Teachers, school governors and parents throughout the country will give a heartfelt cheer to hear said at government level what they know to be the truth at the grass roots, even if it is being said in private.

Last night Doug McAvoy, general secretary of the National Union of Teachers, said: "This is recognition of the accuracy of warnings to government of the risks facing education. Across the country teachers' jobs have disappeared and class sizes have risen as a consequence. The Prime Minister must act by reversing the cuts and investing massively in all our schools."

It is not the first time Mrs Shepherd's remarks on the funding of education have been leaked. Earlier this year it was revealed that she had warned Cabinet colleagues that up to 10,000 teachers jobs might go if the teachers' pay ward was not funded.

The award was only partly funded and led to mass protests by teachers and parents, but which got no more money out of the Government.

Experts believe that up to 14,000 teaching jobs could go over this year and next. Class sizes are rising, particularly in primary schools, and children with learning problems left to scrape along with little or no specialist help.

According to the latest figures 1 million children are in classes of more than 31 and 20,000 of those are in classes of more than 41. Yesterday, a South Oxfordshire primary school revealed it had one class of 46.

This is despite evidence that the youngest children in primary schools learn better in smaller classes. Mrs Shephard, a former local authority schools inspector, will know this.

The introduction to the document details what Mrs Shephard describes as "huge achievements to our credit", such as the introduction of the national curriculum, testing, a new inspection system and grant-maintained status.

But she adds: "This should be one of our major success stories but it is not. On education, Labour maintains a lead over us of about 30 per cent, compared with 20 per cent a year ago. There is a perception that schools are under-funded and peace in the classroom is threatened."

Warning that there are areas in which the Government is political exposed she says: "Insufficient resources now threaten the provision of education in the State school sector including GM [grant- maintained] schools."

She goes on to say the Government faces the loss of middle-class votes if there is any sudden reduction in the quantity of higher education or its cost to individuals.

INFORMATION GIVEN:
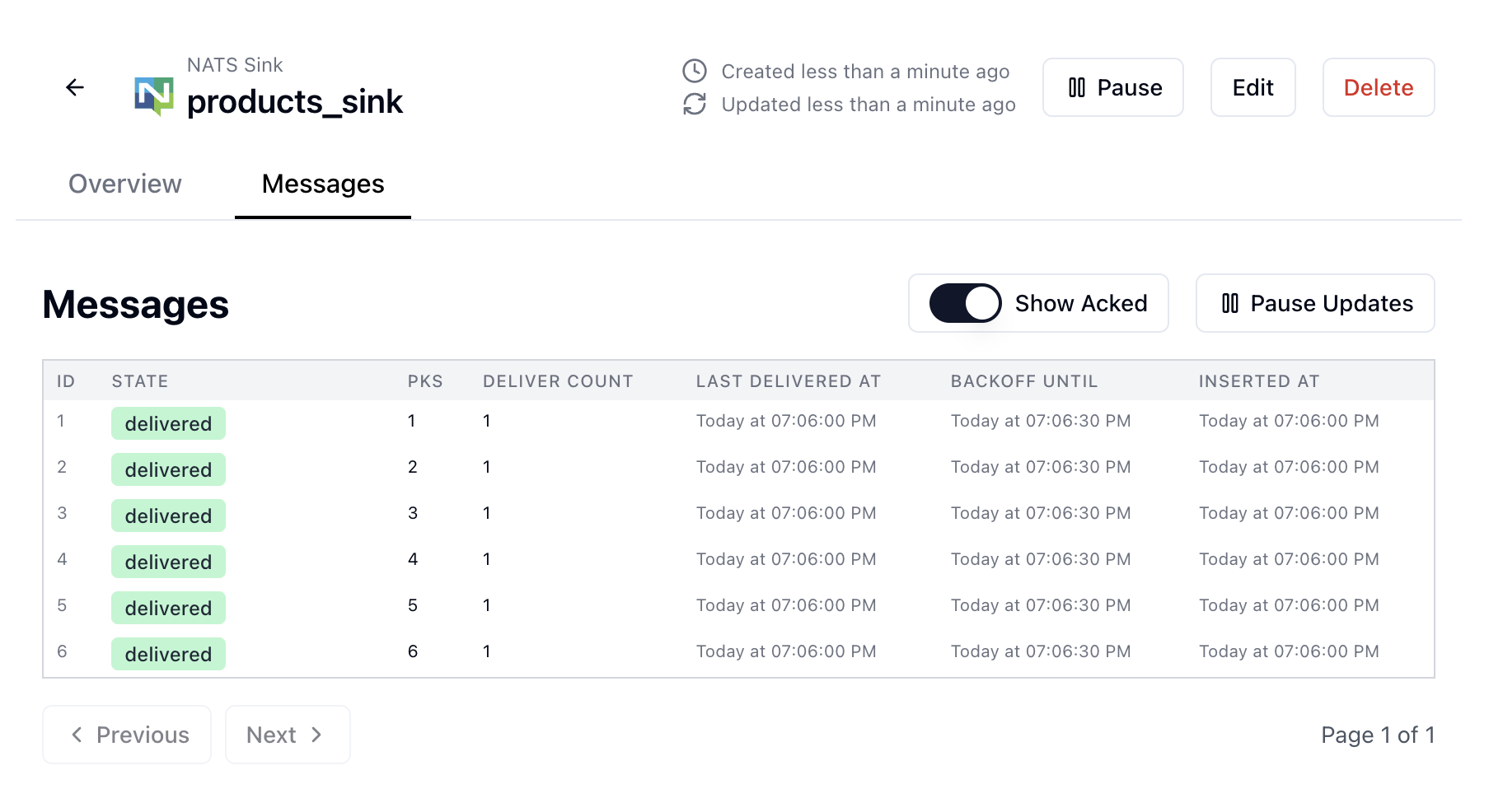This screenshot has height=812, width=1503.
Task: Open the Edit screen for products_sink
Action: [1252, 87]
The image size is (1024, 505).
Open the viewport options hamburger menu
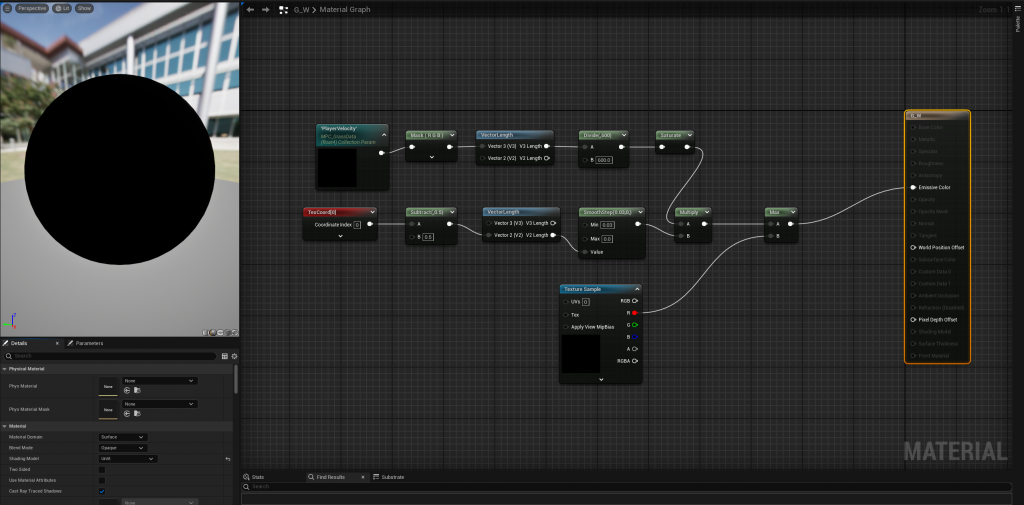(x=7, y=8)
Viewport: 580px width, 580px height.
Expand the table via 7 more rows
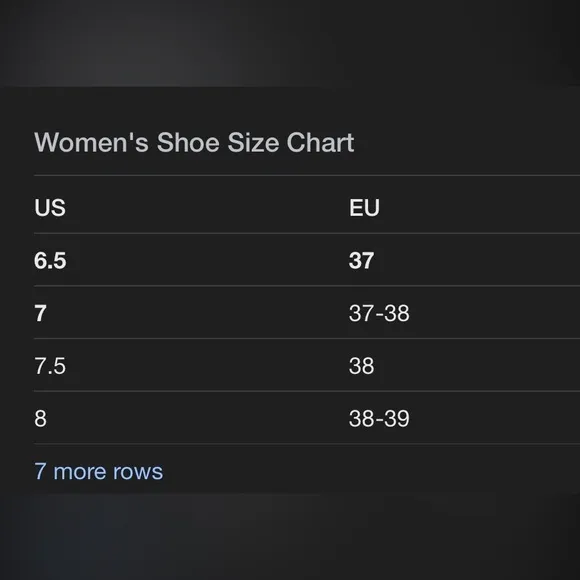click(x=98, y=471)
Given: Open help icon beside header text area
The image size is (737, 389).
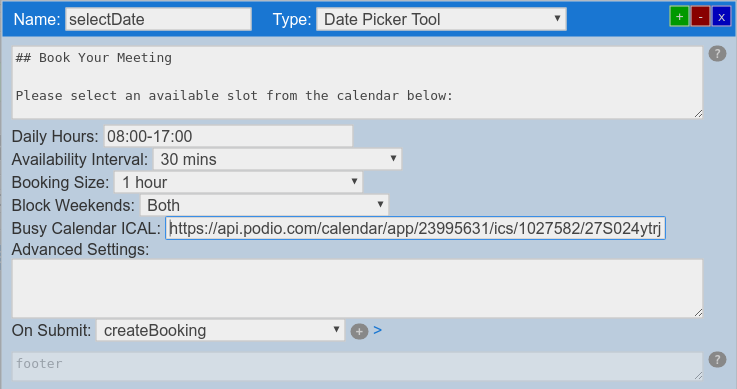Looking at the screenshot, I should pos(717,54).
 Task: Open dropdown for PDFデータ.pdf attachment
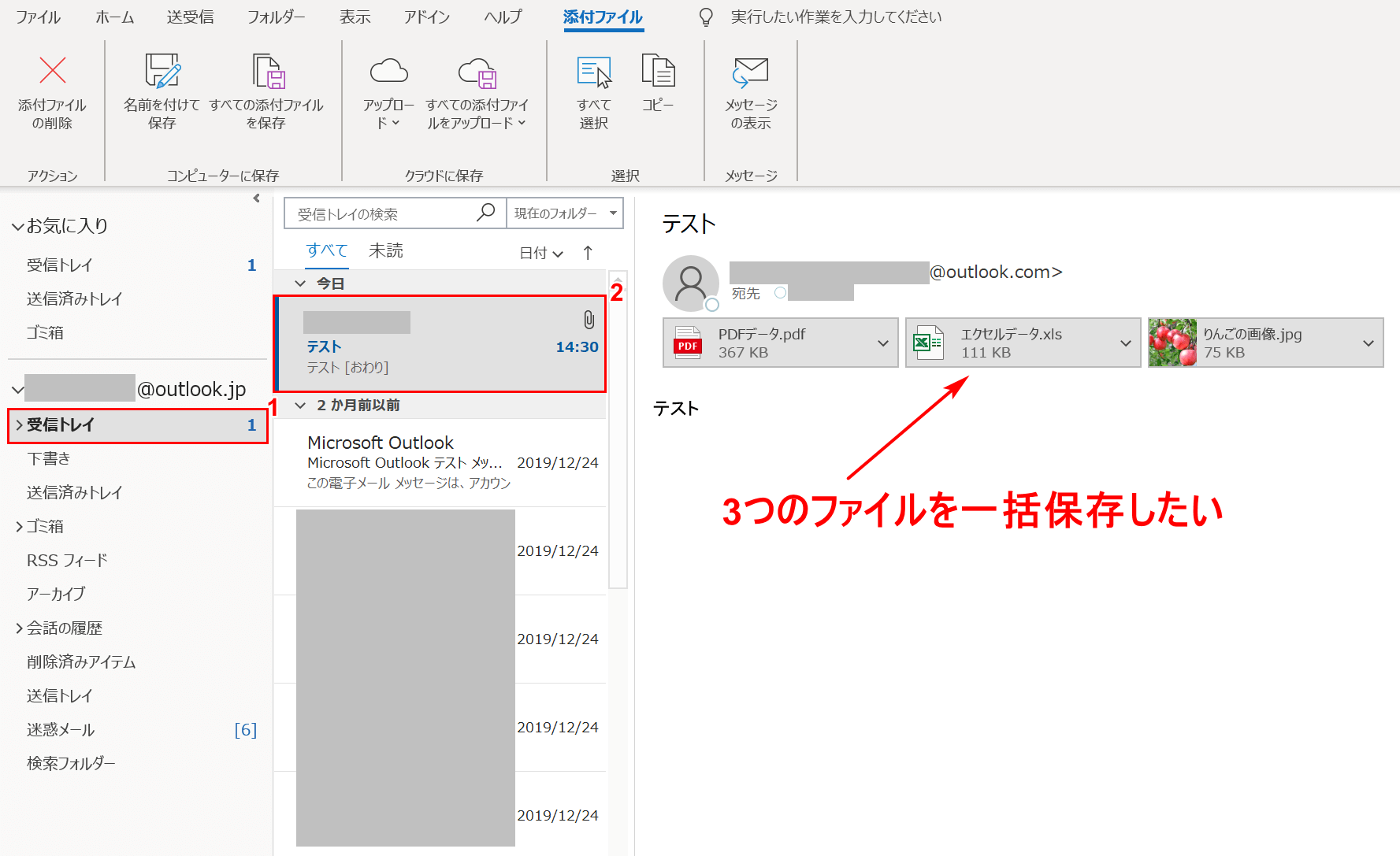pyautogui.click(x=882, y=343)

SET TASKS:
#1 In the article on school funding, how large was the class that a South Oxfordshire primary school revealed?
#2 Continue the article on school funding from where it stops.

ANSWERS PROVIDED:
#1 It had one class of 46.

#2
Nigel de Gruchy, general secretary of the National Association of Schoolmasters Union of Women Teachers, said: "The cat is really now out of the bag. The Government must now come up with the money for education or its credibility will be totally destroyed."

Words that reveal minister's anxiety over government policy

The following is an extract from the leaked document which highlights Mrs Shephard's concerns.

This (government education policy) should be one of our major success stories but it is not. On education Labour maintains a lead over us of about 30 per cent compared with 20 per cent a year ago. There is a perception that schools are under-funded and peace in the classroom is threatened.

Notwithstanding our progress there are areas where we are politically exposed.

-the need to improve standards must not be overshadowed by arguments about the mechanics through which education is delivered;

- if the JSA (Job Seeker's Allowance) is not introduced successfully and on time the unemployed people will not receive the benefit to which they are entitled;

- insufficient resources now threaten the provision of education in the State school sector including GM schools;

- any sudden reduction in the quantity of HE or its cost to individuals would affect a whole segment of middle class youngsters, losing both their votes and those of their parents: stopping the growth of the dynamic FE sector would also be very difficult to defend;

- job insecurity and the fear of unemployment is holding back the feel good factor and therefore the recovery.